---------- Input records

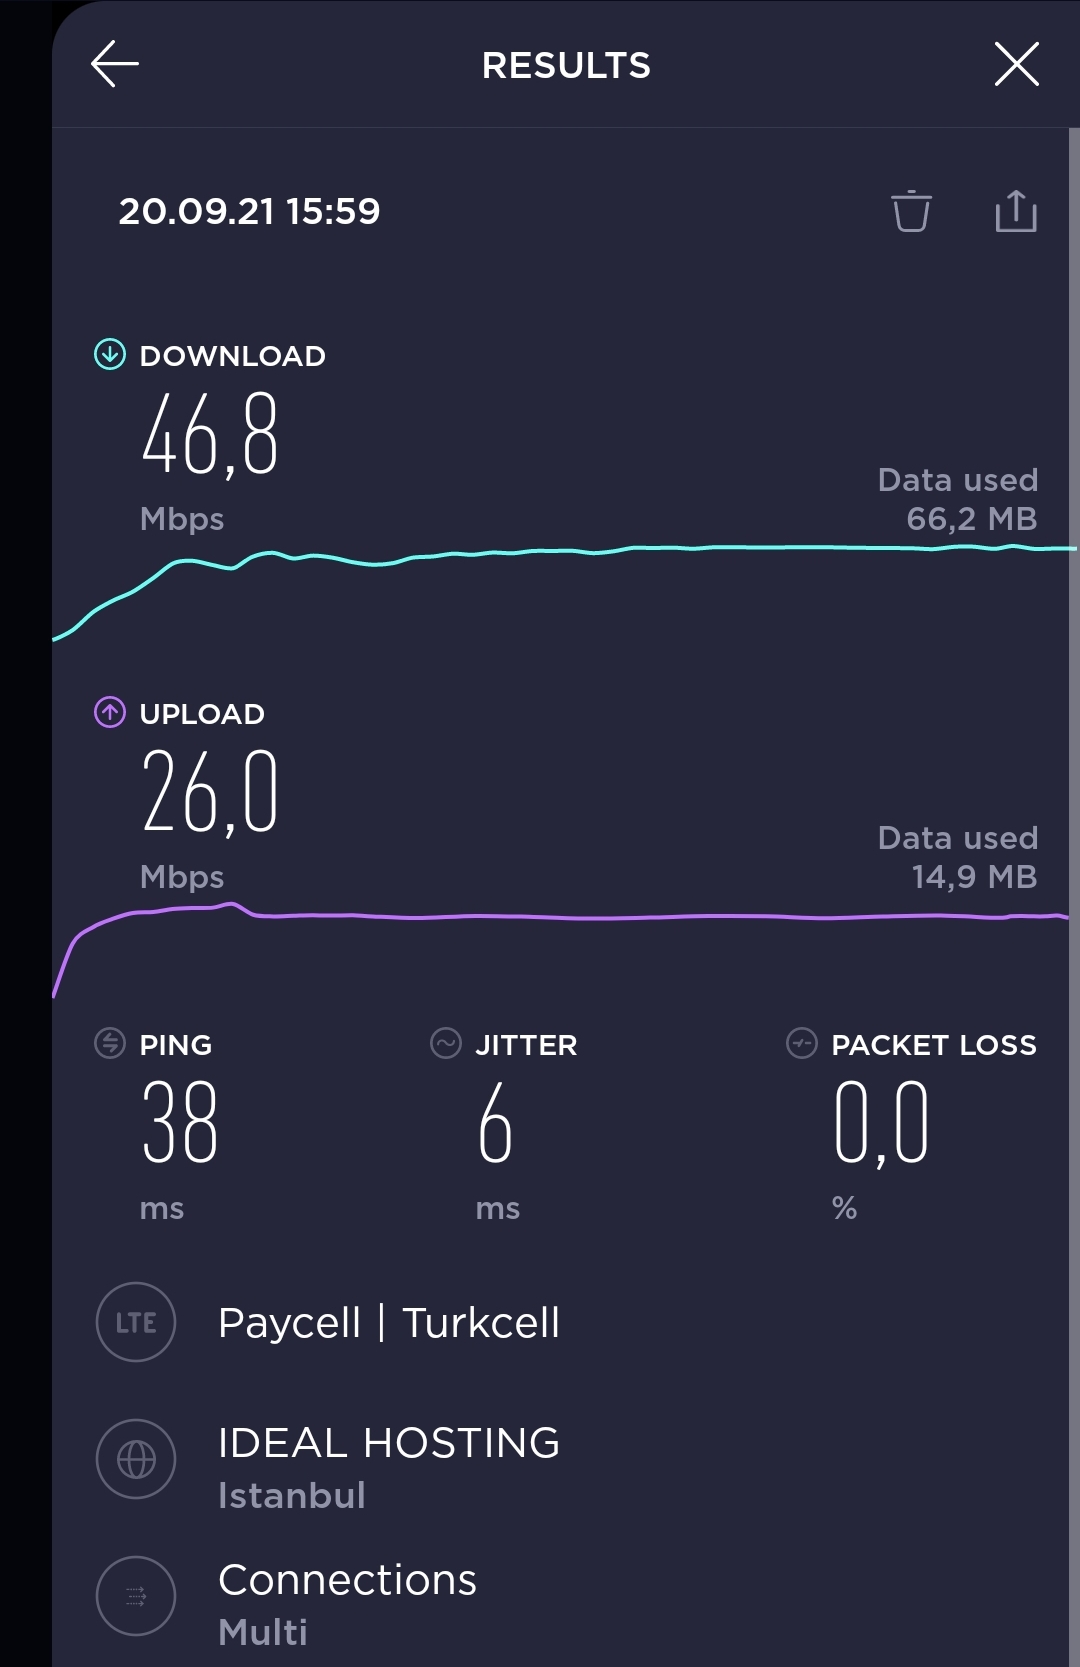Tap the download arrow circle icon
The image size is (1080, 1667).
point(110,354)
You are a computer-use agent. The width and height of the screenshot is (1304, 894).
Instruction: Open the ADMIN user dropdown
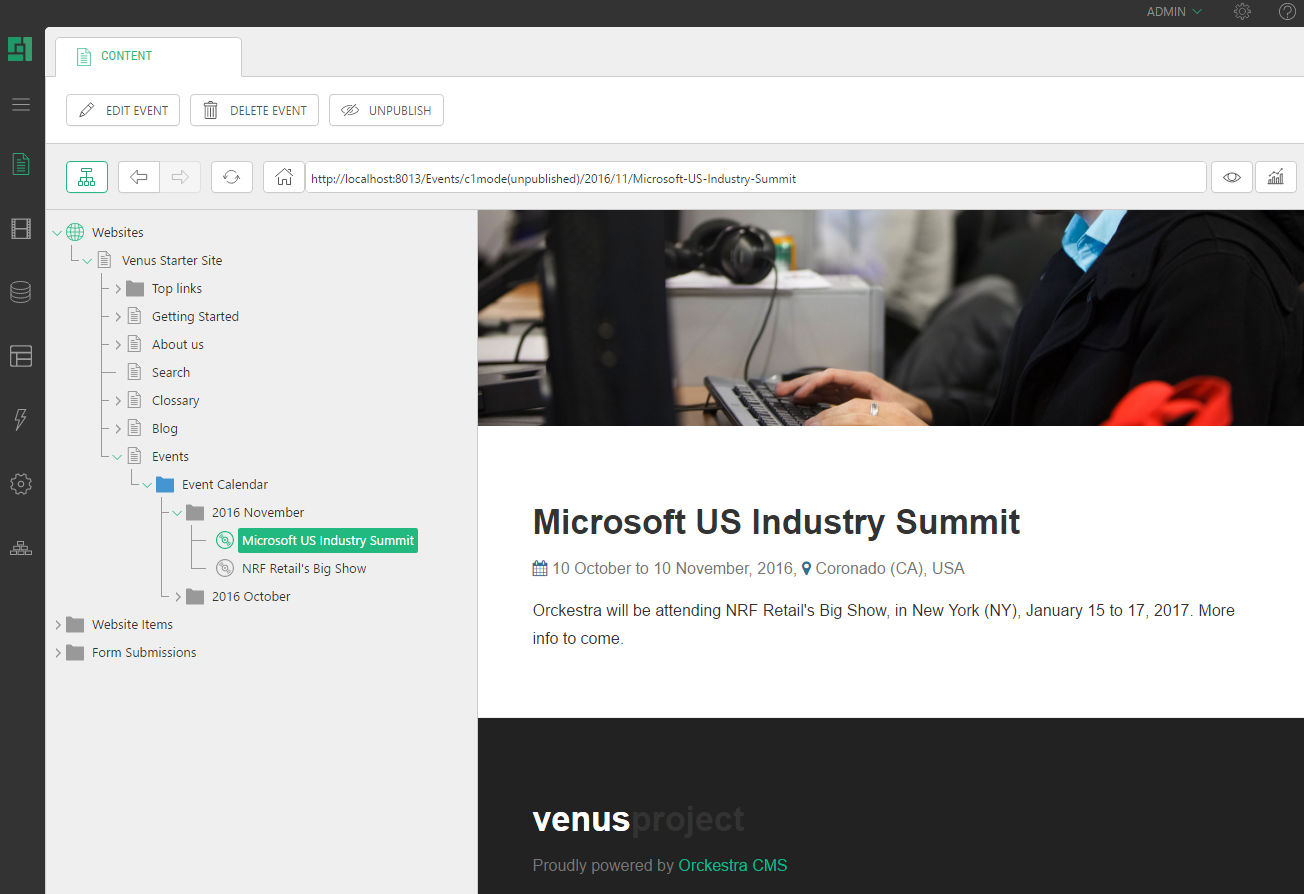(x=1174, y=12)
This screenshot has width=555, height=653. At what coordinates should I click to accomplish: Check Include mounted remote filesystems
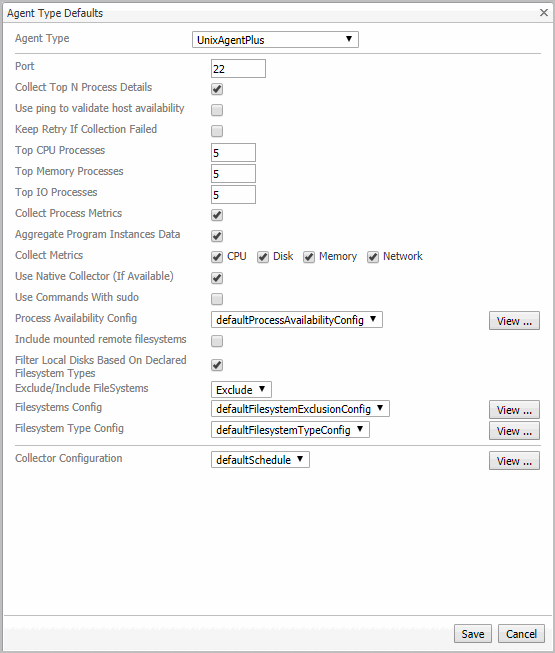click(x=217, y=341)
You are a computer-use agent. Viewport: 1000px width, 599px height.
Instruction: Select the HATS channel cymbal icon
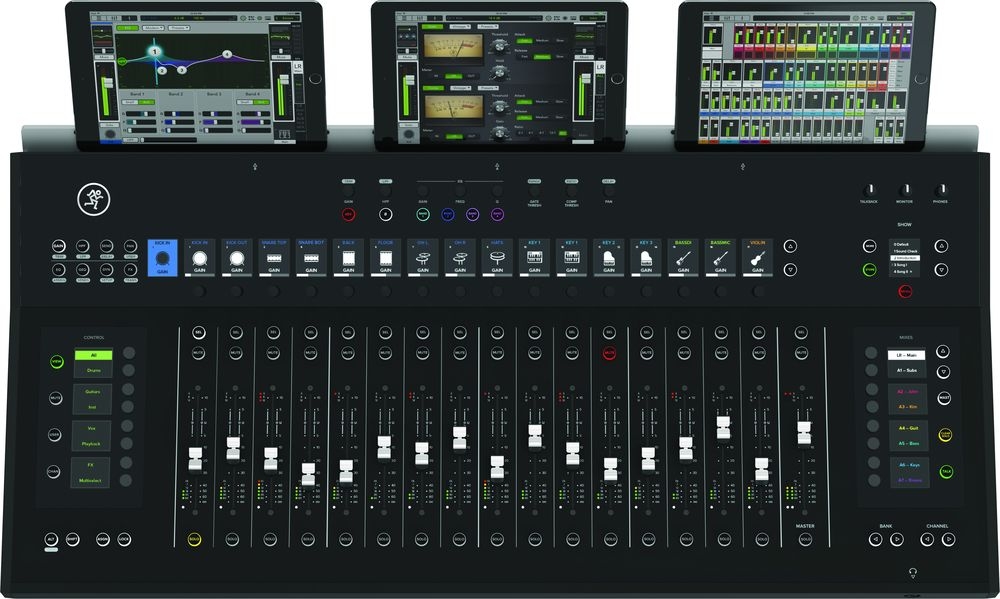tap(496, 258)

--------------------

- **Exercise requirements**: Beginning at the line that contains "This screenshot has" and ending at the last line of the data, return each line exactly; no picture belongs in the copy.

- **Solution to this problem**:
This screenshot has width=555, height=653. At what coordinates should I click to accomplish: Check Include mounted remote filesystems
click(x=217, y=341)
You are a computer-use agent. Viewport: 1000px width, 599px height.
Instruction: Select the HATS channel cymbal icon
tap(496, 258)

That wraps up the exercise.